Rangnick ha mandato il Milan a quel paese, aveva chiesto di non avere Ibrahimovic tra i piedi

Voleva il pieno controllo dell'area tecnica, senza ingerenze, il Milan non si è fatto più sentire. Resterà dunque ct dell'Austria fino al 2028.

Rangnick ha mandato il Milan a quel paese, aveva chiesto di non avere Ibrahimovic tra i piedi

Dusseldorf (Germania) 17/06/2024 - Euro 2024 / Austria-Francia / foto Image Sport nella foto: Ralf Rangnick

Ralf Rangnick ha detto no al Milan. Si è stancato di aspettare una risposta dal club che voleva affidargli il ruolo di capo dell’area tecnica; resterà dunque ct dell’Austria. Di bene in meglio in casa rossonera.

Secondo quanto riportato dalla Gazzetta dello Sport, il ct ha ribadito ai suoi dirigenti vuole continuare il progetto in Nazionale dopo il Mondiale, fino al 2028; il Milan, infatti, dopo i colloqui di due settimane fa è sparito.

Rangnick non sarà il responsabile dell’area tecnica del Milan

Il quotidiano scrive:

Rangnick con Cardinale e Ibrahimovic era stato chiaro: aveva chiesto il pieno controllo dell’area tecnica, senza ingerenze. Dunque autonomia nella scelta del tecnico, dei suoi collaboratori, dei giocatori, ma anche degli scout e degli allenatori delle giovanili. Il Milan ha ascoltato le condizioni e finora non ha ancora detto ok.

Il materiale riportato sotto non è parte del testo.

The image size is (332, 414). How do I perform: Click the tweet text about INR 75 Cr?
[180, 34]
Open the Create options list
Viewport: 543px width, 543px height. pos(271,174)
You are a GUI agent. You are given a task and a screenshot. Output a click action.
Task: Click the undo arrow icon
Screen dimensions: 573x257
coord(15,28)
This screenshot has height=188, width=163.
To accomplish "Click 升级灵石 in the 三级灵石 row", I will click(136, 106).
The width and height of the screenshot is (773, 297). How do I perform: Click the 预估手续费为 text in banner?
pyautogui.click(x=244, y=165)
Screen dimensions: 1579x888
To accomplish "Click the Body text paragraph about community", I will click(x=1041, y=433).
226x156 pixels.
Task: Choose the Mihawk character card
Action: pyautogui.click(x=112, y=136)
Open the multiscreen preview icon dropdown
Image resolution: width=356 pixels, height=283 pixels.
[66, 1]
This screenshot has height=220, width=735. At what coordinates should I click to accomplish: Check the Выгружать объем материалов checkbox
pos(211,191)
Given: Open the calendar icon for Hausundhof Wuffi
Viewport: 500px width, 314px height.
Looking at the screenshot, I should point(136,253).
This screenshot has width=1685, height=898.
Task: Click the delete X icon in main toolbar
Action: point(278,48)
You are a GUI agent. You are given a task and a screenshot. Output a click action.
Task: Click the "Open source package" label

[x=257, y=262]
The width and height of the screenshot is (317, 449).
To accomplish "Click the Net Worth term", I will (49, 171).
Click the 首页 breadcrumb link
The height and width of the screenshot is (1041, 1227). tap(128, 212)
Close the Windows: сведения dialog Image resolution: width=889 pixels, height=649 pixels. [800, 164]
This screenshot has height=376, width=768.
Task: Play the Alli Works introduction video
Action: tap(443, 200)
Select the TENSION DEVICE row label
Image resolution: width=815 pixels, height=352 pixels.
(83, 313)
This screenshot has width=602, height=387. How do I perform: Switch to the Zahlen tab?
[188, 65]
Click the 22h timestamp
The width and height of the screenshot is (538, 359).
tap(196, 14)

Il ct dell’Austria ha aspettato pazientemente, ma adesso sembra che non sia più disposto a farlo.

Tradotto: non voleva Ibra tra i piedi.

Rangnick Barcellona

A meno di sorprese, dunque, il capo dell’area tecnica non sarà lui e si attende ancora di conoscere gli uomini che saranno impegnati a ricostruire il Milan, prima delle elezioni in Figc del 22 giugno e prima ancora del 16 giugno, quando i rossoneri dovranno iscriversi alla prossima Serie A.